¿La felicidad? En las tripas

Un intestino en forma es básico para mantener la salud. Entre sus funciones destaca acabar de hacer la digestión y absorber nutrientes con la ayuda de la flora intestinal. Entonces, ¿qué tiene que ver nuestra digestión con la felicidad?

Para garantizar un buen funcionamiento, la flora intestinal necesita prebióticos, por ejemplo en forma de alimentos fermentados como el kéfir o el chucrut. Últimamente se habla también de la kombucha, una bebida fermentada, que desde nuestro entender, sin embargo, tiene un precio elevado.
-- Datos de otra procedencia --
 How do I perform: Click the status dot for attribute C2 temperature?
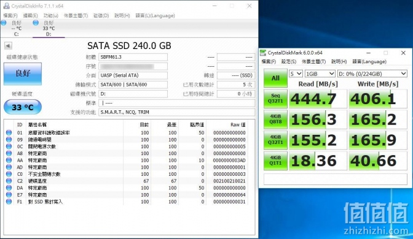point(9,181)
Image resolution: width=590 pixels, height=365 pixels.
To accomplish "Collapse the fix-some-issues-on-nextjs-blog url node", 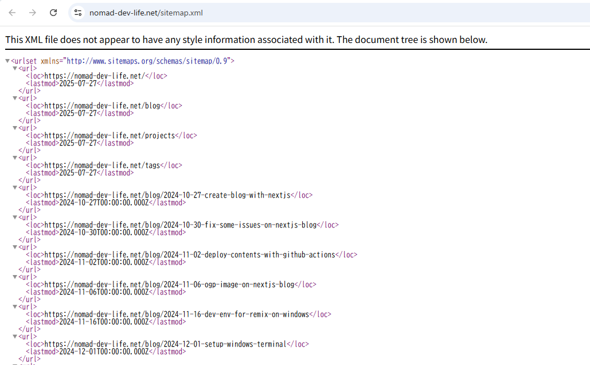I will pos(15,217).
¿Qué es lo que hace enfermar los intestinos? Para empezar, medicación como los antibióticos. Por eso siempre más profesionales de la salud recomiendan tomar pre y probióticos para contrarrestar los efectos de los antibióticos. Otro veneno para nuestras tripas son todos los alimentos de harina procesada y sobre todo el gluten. Estos tipos de alimentos provocan inflamación en el intestino y la degradación o no recuperación de la flora intestinal que puede acabar en un cuadro denominado permeabilidad intestinal que se manifiesta con los siguientes síntomas:

  • malabsorción  de nutrientes
  • falta de nutrientes
  • alergia a aliments
  • enfermedad de Crohn
  • artritis, artritis reumatoidea
  • «agujeros» en la pared intestinal que dejan pasar partículas no deseada
  • aumento de infección en todo el cuerpo, provocando procesos autoinmunes i hasta cáncer.

Para una visión más exhaustiva recomendamos el siguiente artículo

Todo eso es muy preocupante. Sin embargo falta comentar un aspecto descubierto recientemente: en los intestinos se sintetiza hasta el 90% de la serotonina. Sin flora intestinal en buena salud no podemos contar con el nivel necesario de serotonina. Es fácil deducir que hay que cuidar mucho de nuestras tripas. Hasta es lícito concluir que personas que padecen de tristeza o depresión, lo que necesitan es una limpieza a fondo del sistema digestivo y la repoblación de la flora intestinal. Para más información remitimos al siguiente artículo.

En conclusión, cuando nos recetan antibióticos, hay que tomar SIEMPRE probióticos también. Además es imprescindible vigilar lo que que comemos y hacer tandas de probióticos regularmente.